Mellon Bank Corp. realized this when it purchased Dreyfus Corp. for $1.8 billion. The Pittsburgh-based banking company was essentially paying for one of the strongest brand names in the mutual fund business.

But short of paying big bucks to acquire brand identity, most banks are faced with the task of building a brand on their own, using advertising as the key means to achieve that end.

Many observers think they have a tough challenge ahead.

"Bankers in general haven't understood the role of brands in consumer selection - they think they are in a commodity business," said Alan J. Bergstrom, a managing director with Dove Associates, an Atlanta, Ga. brand strategy consultant.

But he said that "this is beginning to change as more non-bank competitors begin to chip away at franchises."

Indeed, a few banks, most notably Wells Fargo & Co., have developed reputations for being unusually effective marketers of their mutual funds.

Wells has played off its 19th-century roots in selling its Stagecoach fund family. When the bank launched the fund family three years ago, it ran striking television ads in several languages showing stagecoaches stirring up dust as they moved through old Western towns. The bank has continued to run print ads touting the funds.

"The bank is selling the glory and the promise of the old West, a place where anything is possible," Ms.
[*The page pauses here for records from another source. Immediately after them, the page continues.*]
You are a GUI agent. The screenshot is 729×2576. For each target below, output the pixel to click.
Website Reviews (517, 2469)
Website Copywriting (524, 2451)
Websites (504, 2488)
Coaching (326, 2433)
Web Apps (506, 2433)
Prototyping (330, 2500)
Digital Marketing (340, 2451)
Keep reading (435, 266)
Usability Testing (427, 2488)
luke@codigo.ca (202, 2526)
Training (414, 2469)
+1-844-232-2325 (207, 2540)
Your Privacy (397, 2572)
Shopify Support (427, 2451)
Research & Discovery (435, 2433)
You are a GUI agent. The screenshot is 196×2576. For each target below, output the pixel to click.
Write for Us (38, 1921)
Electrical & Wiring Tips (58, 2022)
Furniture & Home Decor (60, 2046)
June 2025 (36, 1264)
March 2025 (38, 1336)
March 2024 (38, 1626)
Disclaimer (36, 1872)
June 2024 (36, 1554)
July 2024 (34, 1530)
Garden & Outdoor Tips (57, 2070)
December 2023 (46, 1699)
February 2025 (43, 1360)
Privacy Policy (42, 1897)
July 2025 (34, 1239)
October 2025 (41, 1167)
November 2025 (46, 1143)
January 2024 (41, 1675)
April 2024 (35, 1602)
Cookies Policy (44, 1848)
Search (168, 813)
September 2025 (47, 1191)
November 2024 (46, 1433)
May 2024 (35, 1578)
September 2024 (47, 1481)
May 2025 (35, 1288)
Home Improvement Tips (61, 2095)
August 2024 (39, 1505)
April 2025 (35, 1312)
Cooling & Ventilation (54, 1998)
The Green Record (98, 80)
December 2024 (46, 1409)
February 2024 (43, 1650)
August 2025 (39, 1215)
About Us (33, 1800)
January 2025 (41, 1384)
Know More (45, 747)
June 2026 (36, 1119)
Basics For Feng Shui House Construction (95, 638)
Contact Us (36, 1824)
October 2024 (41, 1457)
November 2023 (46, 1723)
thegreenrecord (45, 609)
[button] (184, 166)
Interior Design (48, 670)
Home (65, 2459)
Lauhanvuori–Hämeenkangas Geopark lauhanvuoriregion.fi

Maio said.

Bank of Boston has similarly used history in marketing its 1784 Funds, a play on the bank's founding date. "It implies reputation and safety," Mr. Bergstrom said.

But a clearly articulated brand identity can do more for a fund complex than boost sales, Ms. Maio said. "A well-positioned brand will embody the promise of the organization, not only within the marketplace but internally as well," she said.